Pero al final resultó que sólo había utilizado a su hermana para pasar unas vacaciones gratis en Chamonix. De regreso al internado, se había distanciado de ella sin explicación alguna. Su abandono causó otra herida a Caro que nunca había llegado a cicatrizar del todo. Pedro lamentaba profundamente el incidente y no estaba dispuesto a permitir que nadie volviera a hacerle daño. Más que nunca, comprendió lo mucho que Caro necesitaba a su hijo.
-¿Puede venir un momento a mi despacho?
—Por supuesto. ¿Quiere que lleve a Ariel?
— ¿Quiere verme?
—No. Está tumbado en el suelo viendo fotos del último número de National Geographic.
—Bien. Seguramente no se dará cuenta de que deja su escritorio por un momento.
-Enseguida estoy con usted.
Según Carlos, Pedro Alfonso, el director de Navíos Alfonso, pasaba la primera quincena de cada mes en Atenas y la segunda en Nueva York. Paula no se había presentado en su despacho el veintitrés de noviembre por casualidad. Observó cómo su secretaria desaparecía en el interior de su despacho.
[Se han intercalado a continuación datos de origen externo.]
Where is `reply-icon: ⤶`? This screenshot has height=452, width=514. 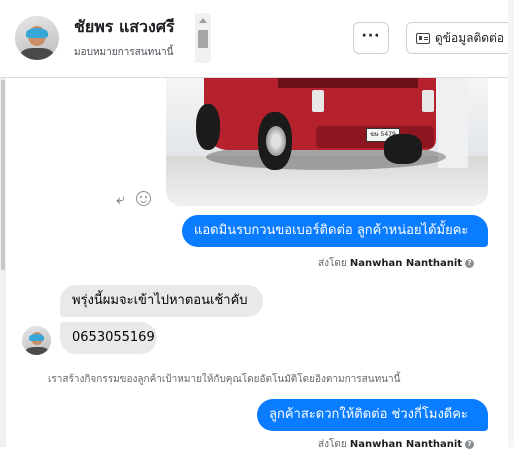 reply-icon: ⤶ is located at coordinates (120, 199).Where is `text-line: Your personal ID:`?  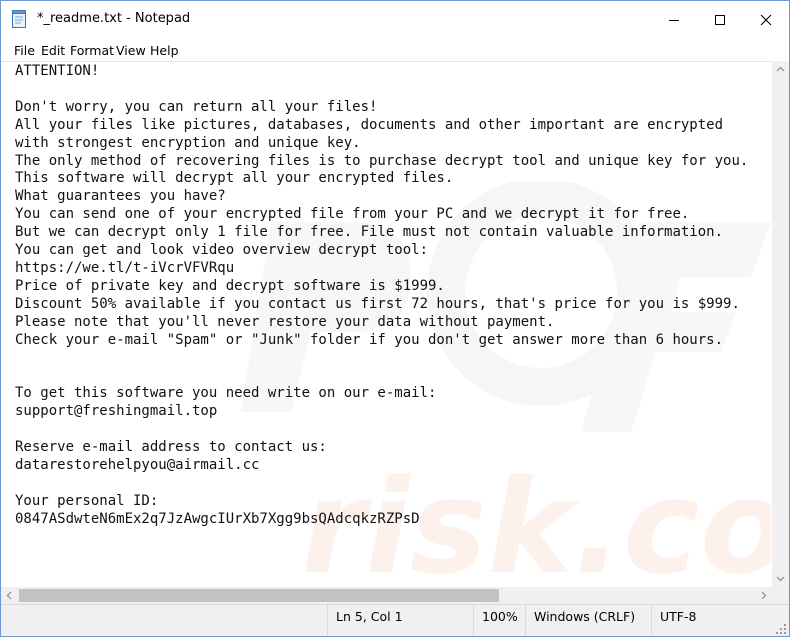 text-line: Your personal ID: is located at coordinates (87, 500).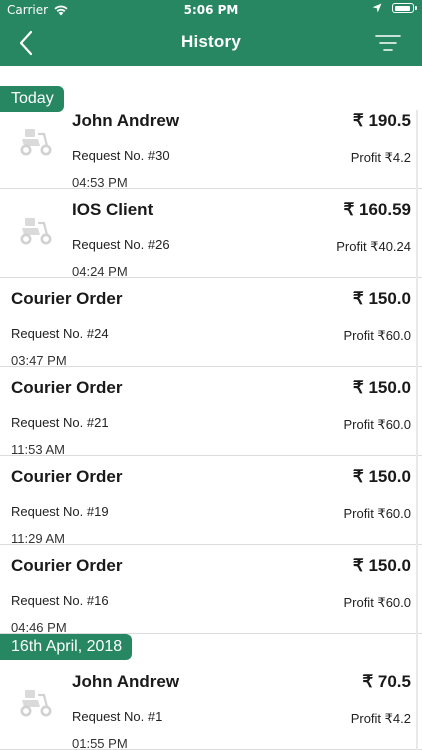 Image resolution: width=422 pixels, height=750 pixels. Describe the element at coordinates (100, 182) in the screenshot. I see `request-time: 04:53 PM` at that location.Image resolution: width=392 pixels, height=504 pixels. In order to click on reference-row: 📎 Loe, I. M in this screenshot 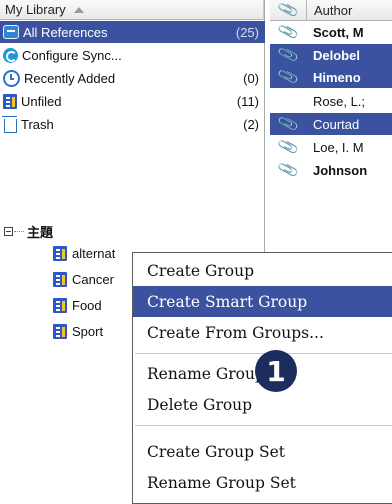, I will do `click(331, 147)`.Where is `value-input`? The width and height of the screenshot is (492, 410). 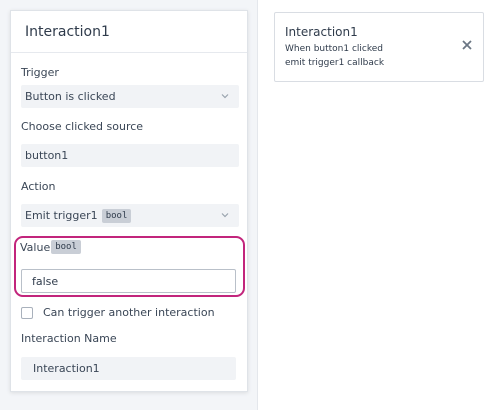 value-input is located at coordinates (128, 281).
Cómo no, la petición del número de teléfono y dirección de Caro había provocado una reunión privada. Las personas con tanta fortuna y fama como la familia Alfonso tenían que proteger a los suyos. Nunca había visto al hermano mayor de Caro, pero Carlos le había mostrado fotografías recientes de los tres miembros del atractivo clan. De los dos hermanos, Pedro era el más alto y más corpulento. Al contrario que el sonriente Federico, que llevaba el pelo un poco más largo y daba una imagen más seductora, los rasgos duros e indiferentes del hermano mayor le conferían un aspecto más impactante pero menos accesible. Por lo que sabía, Pedro se parecía a su conocido padre, Horacio Alfonso, un ministro importante del gobierno griego ya fallecido. Fede y Caro, por el contrario, se asemejaban más a su madre, que había muerto hacía años.
Mientras esperaba, el niño, seguramente el hijo de la secretaria, levantó la cabeza de la revista. Tenía una hermosa tez y unos ojos de color aceituna que la miraban expresivamente. Caro solía mirarla así.
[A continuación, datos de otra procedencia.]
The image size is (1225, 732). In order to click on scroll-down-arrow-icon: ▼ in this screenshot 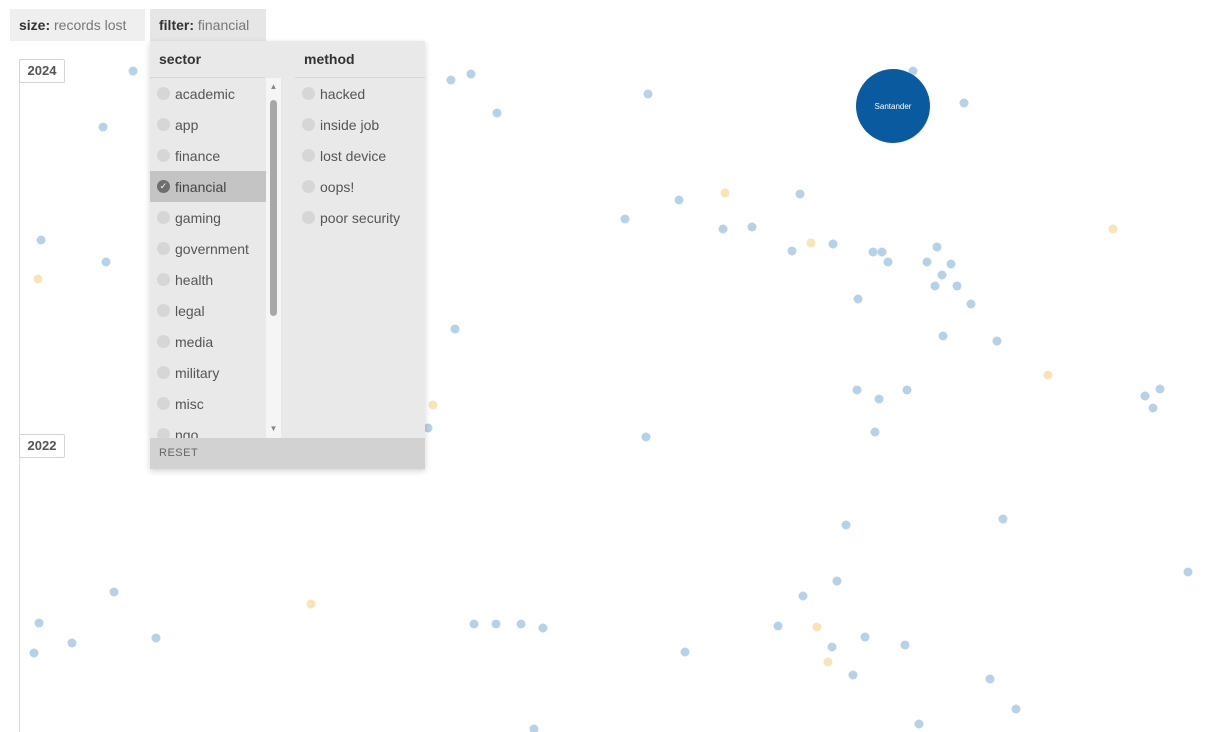, I will do `click(274, 429)`.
—Hola —no pudo resistirse a hablar con él, preguntándose si el niño podría ser un Alfonso. De ser así, Carlos no le había dado noticia sobre su existencia—. Me llamo Paula. ¿Tú cómo te llamas?
—Ariel.
El niño se puso en pie. Parecía alto para su edad, delgado y hermoso. Llevaba un jersey de color azul marino, con pantalones a juego y zapatillas de deporte.
—Me gusta tu nombre. Parece griego. ¿Sabes hablarlo? - preguntó en griego, ansiosa por practicar con alguien que no fuera el párroco de la iglesia ortodoxa. El niño contestó con fluidez, impresionándola con su bilingüismo. Los dos sonrieron al mismo tiempo. De nuevo tuvo la impresión de que la sangre Alfonso corría por sus venas.
—He estado aprendiendo griego —dijo Paula de nuevo en inglés—. Pero sé que cometo muchos errores.
—Hablas mejor que Barbara.
— ¿Quién es Barbara?
—Limpia la casa.
—Ah.
— ¿Tienes hijos?
Paula movió la cabeza.
—No, pero si los tuviera, querría uno igual que tú. Sus ojos se iluminaron.
— ¿De verdad?
Paula asintió. El niño despertaba todo su afecto.
—Yo tengo una mamá, pero no puede cuidar de mí, así que vivo con Analía y Germán. ¿Era Analía la secretaria? Más intrigada que nunca, le dijo:
—Tienes suerte. Yo vivo sola.
— ¿Y no te da miedo?
Sí. Estaba aterrorizada.
—Cuando lo tengo, recuerdo lo que mi papá me dijo que hiciera.
— ¿Qué?
—Decir una oración para sentirme mejor.
—No sé si eso servirá.
— ¿Por qué?
—Porque oí a Analía que le decía algo horrible a Germán.